Human Chorionic Gonadotropin, or hCG, is a hormone that women secrete during the early stages of conception. HCG is extracted from the urine of pregnant women and processed into supplements, either in the form of sublingual (under the tongue) drops, or as injections. Like insulin for diabetics, injections can be self-administered, but many dieters prefer to have them professionally administered at a weight loss clinic that specializes in the hCG diet plan.
Oral supplements of pure hCG are prescription-only, but homeopathic hCG drops (HHCG drops) can be purchased without a prescription. The latter arguably contain effectively no hCG, based on the homeopathic theory of using extremely minute dilutions of an active ingredient. Like other liquid homeopathic medicines, they bypass FDA restriction by being almost 100% water. Nonetheless, HHCG has a high volume of positive, unsolicited testimonials. Claims of one-pound-per day weight loss on a pure hCG diet are not uncommon.
The hCG diet got its start in the 1950s, with hCG having already proved successful for treating infertility problems in women and certain hormonal problems in pre-pubescent boys.
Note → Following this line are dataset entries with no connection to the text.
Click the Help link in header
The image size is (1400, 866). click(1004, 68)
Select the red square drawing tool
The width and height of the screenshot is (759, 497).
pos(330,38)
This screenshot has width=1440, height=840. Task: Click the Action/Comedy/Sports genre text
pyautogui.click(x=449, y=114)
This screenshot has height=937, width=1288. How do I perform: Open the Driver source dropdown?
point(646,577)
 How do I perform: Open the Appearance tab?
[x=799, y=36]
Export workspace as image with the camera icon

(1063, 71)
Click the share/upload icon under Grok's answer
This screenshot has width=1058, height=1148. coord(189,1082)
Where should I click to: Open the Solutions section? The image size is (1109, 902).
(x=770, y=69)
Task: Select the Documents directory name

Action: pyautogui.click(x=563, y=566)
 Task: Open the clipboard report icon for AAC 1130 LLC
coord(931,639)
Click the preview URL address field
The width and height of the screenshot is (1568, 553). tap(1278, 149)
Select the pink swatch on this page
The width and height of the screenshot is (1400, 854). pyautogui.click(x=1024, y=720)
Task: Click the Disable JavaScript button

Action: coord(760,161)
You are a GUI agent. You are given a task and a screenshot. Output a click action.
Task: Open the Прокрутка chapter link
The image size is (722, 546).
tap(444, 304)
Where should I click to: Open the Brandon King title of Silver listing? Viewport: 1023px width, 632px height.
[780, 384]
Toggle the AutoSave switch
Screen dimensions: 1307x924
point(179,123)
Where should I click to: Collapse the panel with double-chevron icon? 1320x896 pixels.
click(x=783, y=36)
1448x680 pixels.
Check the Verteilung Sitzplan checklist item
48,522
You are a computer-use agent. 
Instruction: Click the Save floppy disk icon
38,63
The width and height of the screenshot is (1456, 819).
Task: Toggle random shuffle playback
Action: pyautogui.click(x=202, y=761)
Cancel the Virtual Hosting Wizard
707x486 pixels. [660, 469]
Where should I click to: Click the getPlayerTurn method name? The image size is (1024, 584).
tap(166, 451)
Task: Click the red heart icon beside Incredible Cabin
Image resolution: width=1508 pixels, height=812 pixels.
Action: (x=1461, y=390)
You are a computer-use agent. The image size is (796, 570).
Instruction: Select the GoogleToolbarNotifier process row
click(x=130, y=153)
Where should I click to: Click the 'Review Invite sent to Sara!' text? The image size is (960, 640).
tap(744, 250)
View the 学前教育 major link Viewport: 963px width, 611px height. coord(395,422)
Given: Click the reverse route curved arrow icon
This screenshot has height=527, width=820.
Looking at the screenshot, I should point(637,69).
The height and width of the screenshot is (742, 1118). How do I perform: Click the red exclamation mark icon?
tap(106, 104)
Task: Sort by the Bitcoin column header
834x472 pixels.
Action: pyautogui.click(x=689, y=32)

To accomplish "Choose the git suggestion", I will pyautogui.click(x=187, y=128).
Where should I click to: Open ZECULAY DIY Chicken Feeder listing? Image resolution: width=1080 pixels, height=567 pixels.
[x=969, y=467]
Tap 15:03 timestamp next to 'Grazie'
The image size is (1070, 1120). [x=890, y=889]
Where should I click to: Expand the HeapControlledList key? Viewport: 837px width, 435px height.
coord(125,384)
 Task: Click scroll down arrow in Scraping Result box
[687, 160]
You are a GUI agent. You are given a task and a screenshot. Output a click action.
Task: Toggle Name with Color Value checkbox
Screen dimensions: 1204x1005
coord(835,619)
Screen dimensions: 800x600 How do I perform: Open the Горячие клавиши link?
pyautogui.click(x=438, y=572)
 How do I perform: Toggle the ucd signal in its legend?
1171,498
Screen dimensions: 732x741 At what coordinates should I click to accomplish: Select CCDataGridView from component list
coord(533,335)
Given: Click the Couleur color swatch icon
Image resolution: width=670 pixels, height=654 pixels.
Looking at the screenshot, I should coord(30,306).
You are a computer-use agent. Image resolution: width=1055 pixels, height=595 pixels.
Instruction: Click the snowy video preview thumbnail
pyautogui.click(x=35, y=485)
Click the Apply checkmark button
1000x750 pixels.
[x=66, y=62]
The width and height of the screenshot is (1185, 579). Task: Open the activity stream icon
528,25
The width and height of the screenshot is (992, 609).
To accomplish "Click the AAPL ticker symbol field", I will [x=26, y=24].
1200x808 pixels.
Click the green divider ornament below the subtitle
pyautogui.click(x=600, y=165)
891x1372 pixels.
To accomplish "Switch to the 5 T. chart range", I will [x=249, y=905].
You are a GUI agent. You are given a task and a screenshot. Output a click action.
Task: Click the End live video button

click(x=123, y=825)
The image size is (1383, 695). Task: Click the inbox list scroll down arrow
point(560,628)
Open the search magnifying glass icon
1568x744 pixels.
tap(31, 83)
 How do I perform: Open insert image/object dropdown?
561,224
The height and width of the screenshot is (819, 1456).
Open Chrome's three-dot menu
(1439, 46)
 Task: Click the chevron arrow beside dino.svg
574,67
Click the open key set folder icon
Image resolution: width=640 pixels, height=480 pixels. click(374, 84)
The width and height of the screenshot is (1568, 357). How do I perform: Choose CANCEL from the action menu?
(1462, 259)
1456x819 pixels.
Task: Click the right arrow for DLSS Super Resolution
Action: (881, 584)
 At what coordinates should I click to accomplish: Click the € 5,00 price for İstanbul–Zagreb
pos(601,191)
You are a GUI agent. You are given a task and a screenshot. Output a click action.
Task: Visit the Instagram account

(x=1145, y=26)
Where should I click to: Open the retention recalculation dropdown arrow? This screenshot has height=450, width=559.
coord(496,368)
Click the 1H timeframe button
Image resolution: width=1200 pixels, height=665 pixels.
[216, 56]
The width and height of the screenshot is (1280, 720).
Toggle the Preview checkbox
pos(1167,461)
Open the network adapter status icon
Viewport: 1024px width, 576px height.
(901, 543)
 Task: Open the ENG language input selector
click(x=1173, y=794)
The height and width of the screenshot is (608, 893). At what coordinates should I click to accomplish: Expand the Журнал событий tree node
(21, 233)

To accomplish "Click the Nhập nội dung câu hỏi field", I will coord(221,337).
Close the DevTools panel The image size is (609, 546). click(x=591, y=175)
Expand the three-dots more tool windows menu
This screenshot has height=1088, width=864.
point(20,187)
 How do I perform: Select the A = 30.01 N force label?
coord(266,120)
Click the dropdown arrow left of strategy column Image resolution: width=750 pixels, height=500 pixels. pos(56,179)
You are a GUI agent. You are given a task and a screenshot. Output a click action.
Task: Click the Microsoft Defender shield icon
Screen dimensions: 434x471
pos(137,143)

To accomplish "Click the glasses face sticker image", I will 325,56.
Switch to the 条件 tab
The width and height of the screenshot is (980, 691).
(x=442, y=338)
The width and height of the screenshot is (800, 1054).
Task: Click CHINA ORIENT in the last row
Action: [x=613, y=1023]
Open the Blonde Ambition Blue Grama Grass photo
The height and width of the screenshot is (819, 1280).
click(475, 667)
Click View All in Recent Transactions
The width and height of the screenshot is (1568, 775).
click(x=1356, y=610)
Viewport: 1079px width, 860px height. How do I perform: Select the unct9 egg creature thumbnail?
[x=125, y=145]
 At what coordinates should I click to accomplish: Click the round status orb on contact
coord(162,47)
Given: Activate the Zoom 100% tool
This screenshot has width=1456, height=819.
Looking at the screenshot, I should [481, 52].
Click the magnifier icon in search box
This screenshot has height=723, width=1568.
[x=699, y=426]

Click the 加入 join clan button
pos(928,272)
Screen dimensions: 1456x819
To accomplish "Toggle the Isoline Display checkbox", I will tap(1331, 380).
Endocrinologist A.T.W. Simeons, pioneer of the official hCG diet, observed that by administering small doses of hCG to his obese patients, they would lose adipose tissue (accumulated fat) in trouble spots like the thighs, buttocks, upper arms and stomach while preserving muscle tissue.
Dr. Simeons claimed in his original manuscript, “Pounds and Inches”, that the glycoprotein hormone not only aids in collecting adipose tissue from the body, but also acts as strong appetite suppressant, allowing the dieter it maintain a under 500-calorie daily regimen without feeling hungry.
HCG remains FDA approved due to its origins as a fertility drug, but the agency discourages its use for weight loss, requiring labels on hGC products to state that the hormone has not been proven to accelerate weight loss, curb appetite or burn fat. The FDA has not positively refuted HCG weight loss claims, but is unwilling to endorse its use as a weight loss supplement without sufficient clinical evidence that the supplement is the active ingredient in the rapid weight loss that many dieters have experienced when using it.
Many critics insist that the key to HCG has less to due with dissolving adipose tissue and everything to do with the small number of calories eaten each day. Dieters are are prohibited from eating more than 500 calories per day. If they go over the limit, they’re required to drink nothing but water the following day and eat nothing but six apples.
On regular days, recommended foods are vegetables and organic meat and fish, while all carbohydrates, dairy, sugar and alcohol are off-limits. HCG advocates don’t necessarily disagree with the argument that Simeons’ Very Low Calorie Diet (VLCD) is the primary cause of weight loss, but point out that as long as hCG works as an appetite suppressant, the hCG/VLCD regimen is extremely effective.
In clinical settings, supervised programs offer packets of different lengths. Some clinics, for instance, offer a 3-week program for $500 or a 5-week program for $600. The patient receives daily injections during this period, after which he or she must go off the injections and eat normally for at least six weeks to prevent developing an immunity to hCG.
The hCG diet is not a panacea. It requires discipline, just like any other diet. While hCG might be effective in reducing one’s appetite, many overeaters eat habitually rather than being driven by appetite, so staying within the 500 calorie limit for several weeks is a project that should not be taken lightly. It’s highly recommended that anyone considering the hCG diet research the arguments for an against it thoroughly, and opt for clinical supervision if possible.